Two upstarts this year are state senators, Joni Ernst in Iowa and Chris McDaniel in Mississippi. Mrs. Ernst looks like a fashionable Junior League matron, rides a Harley hog, commands the largest battalion in the Iowa National Guard as an Army lieutenant colonel (her husband is a retired sergeant major), and talks like an earthy Democrat. She boasts that as an Iowa farm girl she learned to castrate hogs and that will make her effective in cutting pork in Washington. Some Iowans thought this was in bad taste, but her polls number jumped at once. She emerged from also-ran to contender almost overnight.

Mr. McDaniel has mounted the most brazen challenge of all, as Republicans define brazen. He’s challenging Sen. Thad Cochran, who is running for his seventh term, and he has the endorsement of every Republican who ever sat on a veranda at the country club, sipping pink gin or a Pimm’s No. 1 cup.

Mr. McDaniel, like any well -brought-up Southerner, shows the senator, 76, respect and due deference, but argues that he’s not conservative enough and that six terms is enough for anyone. The Republican establishment, led in Mississippi by Haley Barbour, the former governor, likes the senator for the reason that Mr. McDaniel doesn’t. He’s the king of pork and the emperor of earmarks, just the sort Joni Ernst wants to confront with her pig shears.

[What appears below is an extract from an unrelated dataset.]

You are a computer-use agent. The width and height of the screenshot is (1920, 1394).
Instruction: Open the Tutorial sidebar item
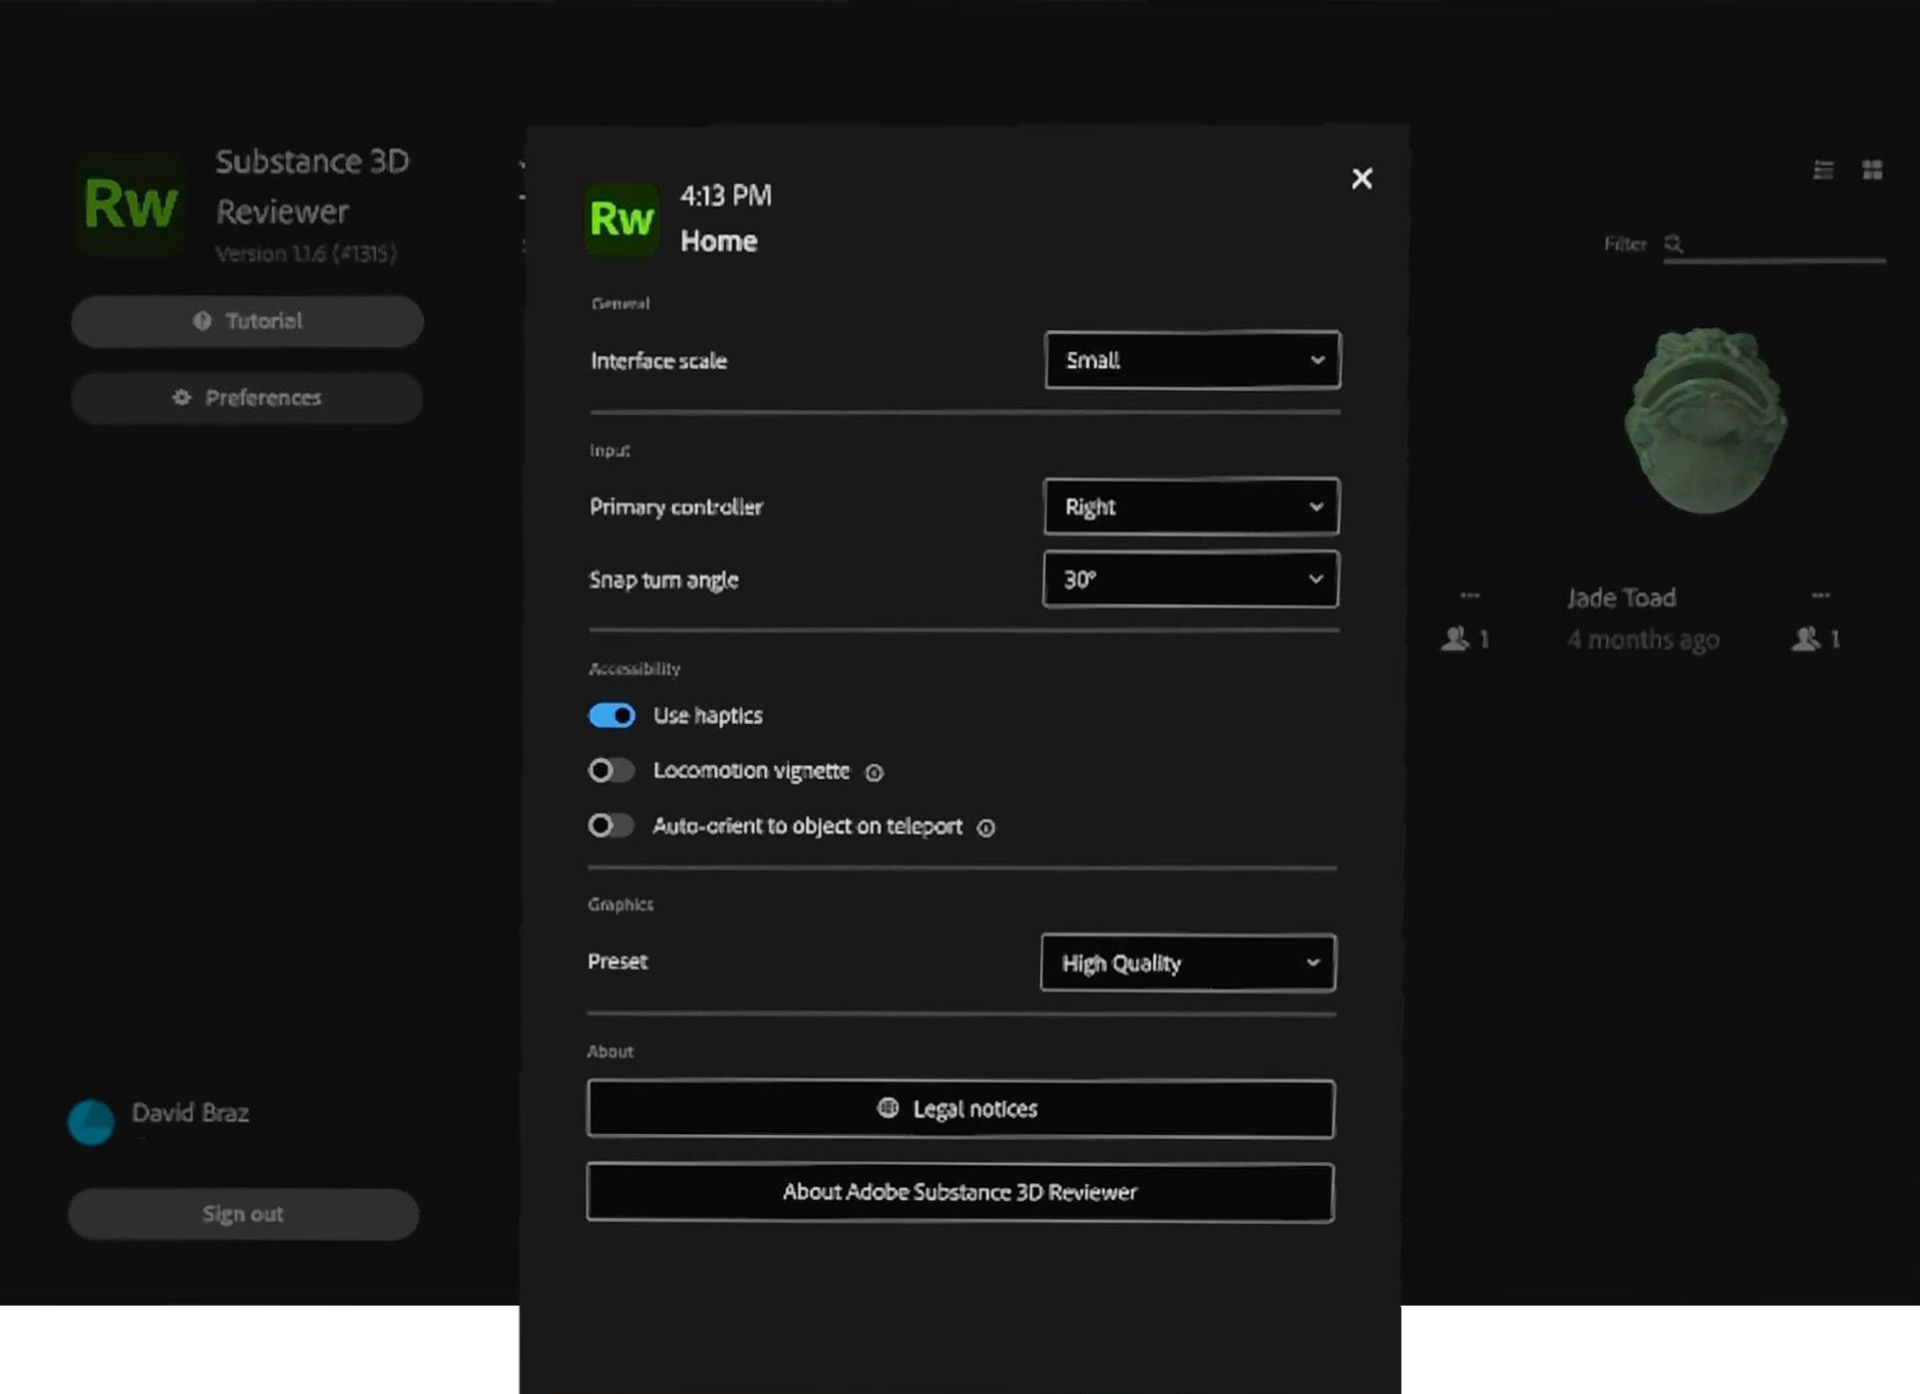pyautogui.click(x=247, y=321)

The senator has a shrinking lead in the polls, but has little organization — until this year he never needed one — and he lent credence to the charge that he’s out of touch with Mississippi when it was discovered that he lists a rented Capitol Hill basement apartment as his “primary residence.” This is only a little more persuasive than the “rented room with bath” in Dodge City that Sen. Pat Roberts of Kansas lists as his Kansas residence. Mr. Roberts is hotly pursued by Milton Wolf, locally infamous as the second cousin, once removed, of Barack Obama. Suddenly, the Republicans are getting to be fun.

Wesley Pruden is editor emeritus of The Washington Times.